Mungkin itulah sekilas gambaran, ketika dilangsungkan silaturahmi dan makan siang PJ Gubernur Aceh dengan pimpinan redaksi media massa, di restaurant Pendopo Gubernur Aceh, Kamis (14/07/2022.

Ketika Achmad Marzuki hadir di ruangan, tanpa protocol resmi, dia langsung naik ke panggung dan berbicara di depan mik. Pj Gubernur langsung menyebutkan acara ini silaturahmi, bukan temu Pers dan statemenya jangan diberitakan.

Gayanya memang elegent, duduk berbaur melepaskan tawa, sambil ngobrol. Namun dia tidak mau pernyataanya diberitakan. Dia sepertinya belum mau diekpose untuk saat ini. Dia ingin bekerja dulu membangun negeri di ujung barat Sumatera ini.

“Soal nanti pencapaian hasilnya, silakan lakukan investigasi, lihat dan tulis sendiri hasilnya. Jangan tanya komentar saya. Silakan tanya nara sumber lainnya,” sebut Achmad Marzuki sambil mengingatkan wartawan dalam pertemuan itu untuk tidak mengambil gambar,merekam.

—————

Yang Perlu Dikerjakan |
• A. Menurut berita silaturahmi Pj Gubernur Aceh dengan pimpinan redaksi di atas, apa saja yang Achmad Marzuki minta agar tidak dilakukan wartawan?
• B. Tuliskan lanjutan berita silaturahmi Pj Gubernur Aceh dengan pimpinan redaksi di atas, dimulai setelah kalimat terakhirnya.

Data yang Diberikan |
—————

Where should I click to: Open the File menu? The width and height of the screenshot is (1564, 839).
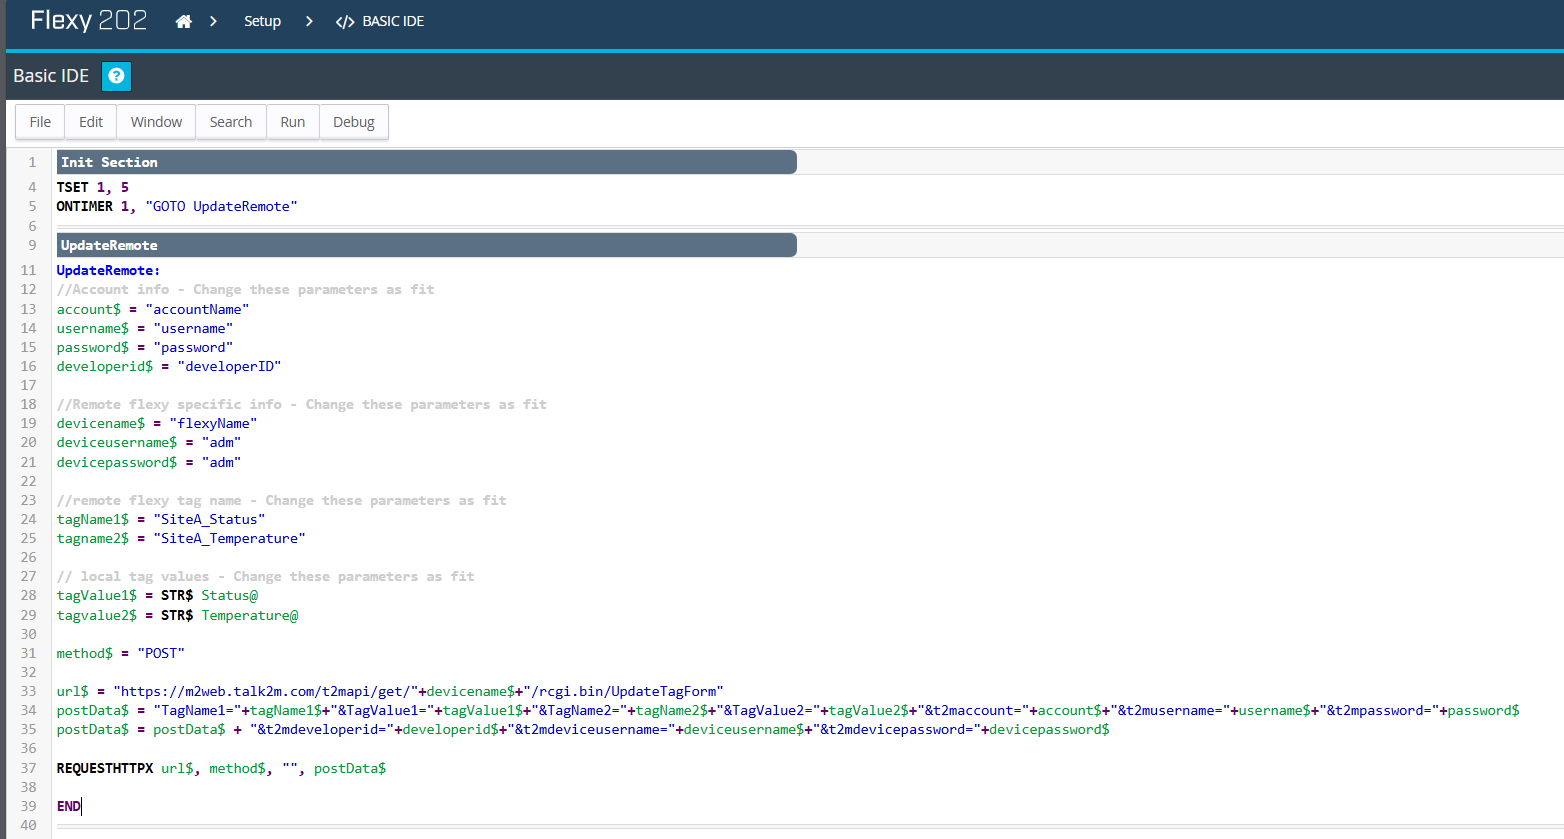pos(40,122)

—————

Jawaban Setiap Tugas |
• A.
- Memberitakan pernyataannya
- Menanyakan komentarnya
- Mengambil gambar
- Merekam

• B.
Bahkan, Pj Gubernur ini sempat menegur saya ketika memegang HP saat membuka wa masuk. “Lo kamu rekam ya, jangan direkam,” sebutnya.

Namun, walau Pj Gubernur sudah menarik garis untuk tidak memberitakan statemenya, tetap saja wartawan yang bertanggungjawab memberikan informasi ke publik, menanyakan sejumlah hal yang harus disikapi gubernur.

Kembali lagi Mayjen yang mengambil pensiun dini menjelang dilantik sebagai Pj Gubernur Aceh ini mengingatkan wartawan untuk tidak memberitakan statemenya. Dia mau menjelaskan sekilas, namun bukan untuk diberitakan.

Melihat perkembangan pertemuan itu, sejumlah pertanyaan yang sudah saya siapkan untuk mendapat jawaban gubernur, saya urungkan. Mungkin momentya belum tepat dalam suasana makan siang bersama orang nomor satu di Aceh ini.

Walau publik sebenarnya punya hak dan ingin tahu apa yang akan dilakukan Pj Gubernur Aceh dalam membawa biduk haluan negeri di ujung barat pulau Andalas ini. Apa kerangka konsepnya hingga dilaksanakan pemilihan dan terlantiknya gubernur yang definitif.

Apalagi Aceh akan kehilangan sebagian dana Otsus. Angka kemiskinan yang masih menjadi tertinggi di Sumatera. Aceh akan menjadi tuan rumah PON ke XXI. Belum lagi nanti akan ada kekuatan tarik menarik dalam penempatan “kabinetnya”.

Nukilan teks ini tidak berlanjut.